2015 internal volume caution [1508.04025 Effective Approaches to Attention-based Neural Machine Translation https://arxiv.org/abs/1508. 04025]

  • Split that query and key are simply inner products of query and key

  • Of course, this inner product is sometimes expressed as a matrix product in some papers.

  • Related bilinear. image

  • Source Target Attention and self-caution (2017)

  • Initially, the attention mechanism was envisioned to be used in combination with RNNs

  • Store the Encoder’s hidden states in the Encoder-Decoder configuration and select from among those hidden states by the attention mechanism

  • In this configuration, Key and Value come from Encoder and query comes from Decoder.

  • This type of configuration is called [Source Target Attention

  • K and V together are called Memory

  • Synonyms are self-caution (Self-attention)
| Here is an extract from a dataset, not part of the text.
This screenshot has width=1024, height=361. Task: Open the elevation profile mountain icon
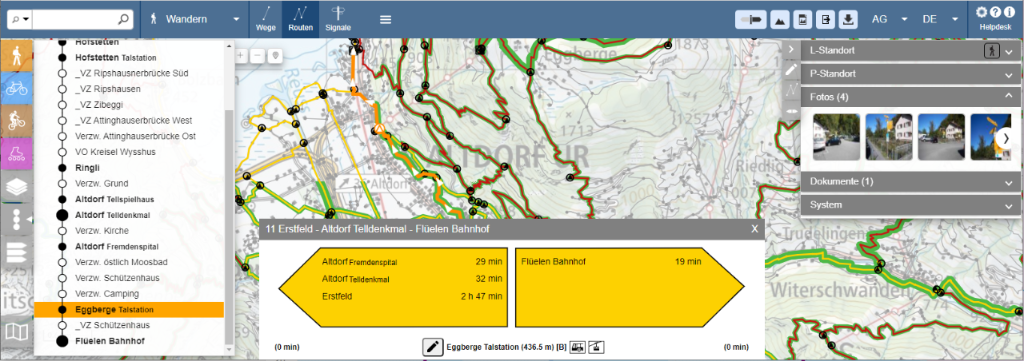tap(780, 20)
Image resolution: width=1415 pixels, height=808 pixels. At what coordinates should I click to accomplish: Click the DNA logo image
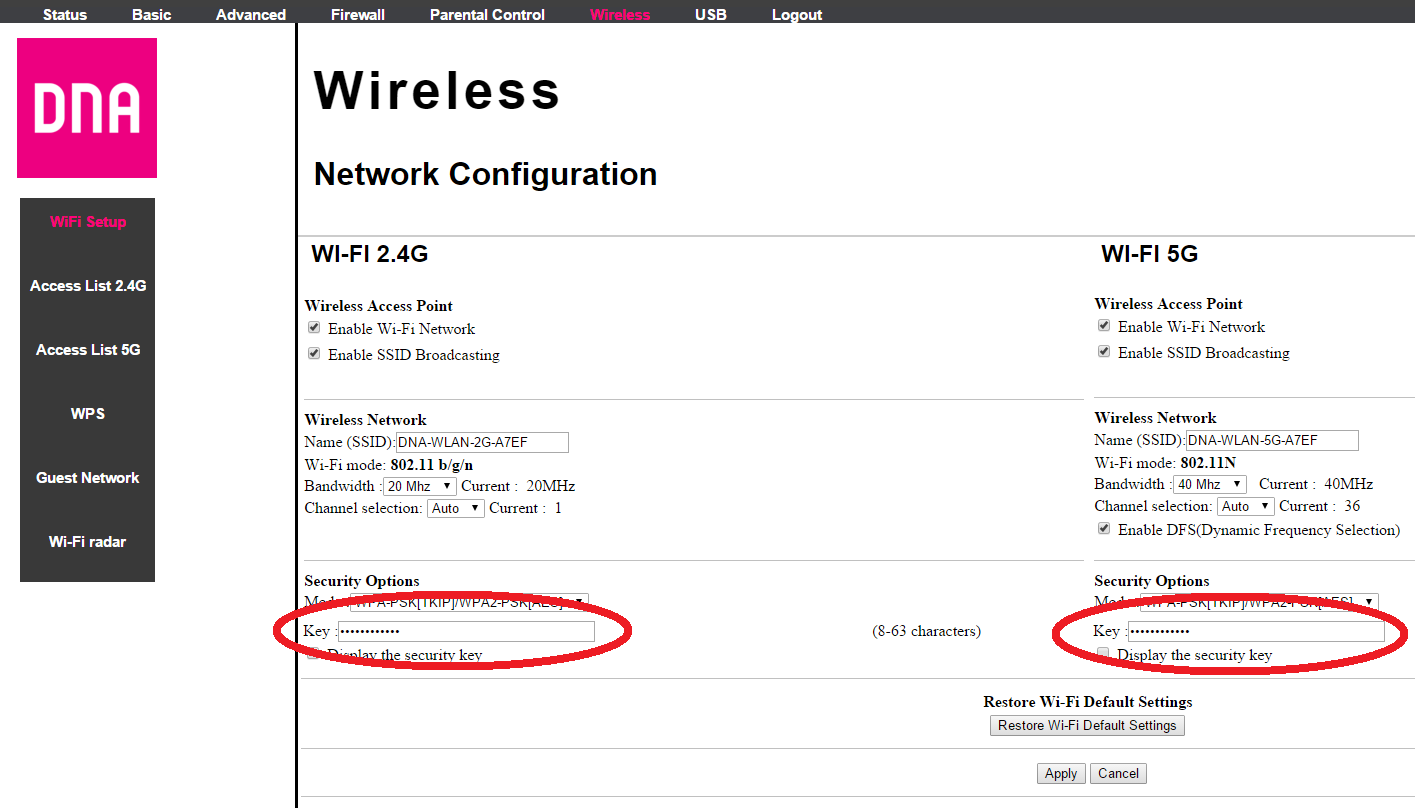coord(87,108)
    • This one is Key, Value, query all are self… no, that definition is not balanced by the level of abstraction…
    • It may eventually differentiate into better terms.
    • So far, one implementation example is “everything comes from the lower layers.”
      • In this form, it’s a development of CNN.
      • CNNs that could only accept fixed-length input were replaced by attention mechanism that could accept indefinite-length input.
      • Commentary on this replacement: CNN and self-attention.

Old commentary

  • This commentary implicitly assumes RNN and is not generalized: it is not a generalization.
    • Save past hidden state.
    • Create a scalar that represents the appropriate intensity of attention from “the current hiding state and its hidden states.”
    • Normalize that scalar to a total of 1
    • Used for a weighted average of each hidden state
      • There is a way to use output layer values instead of past hidden states.

This page is auto-translated from /nishio/注意機構 using DeepL. If you looks something interesting but the auto-translated English is not good enough to understand it, feel free to let me know at @nishio_en. I’m very happy to spread my thought to non-Japanese readers.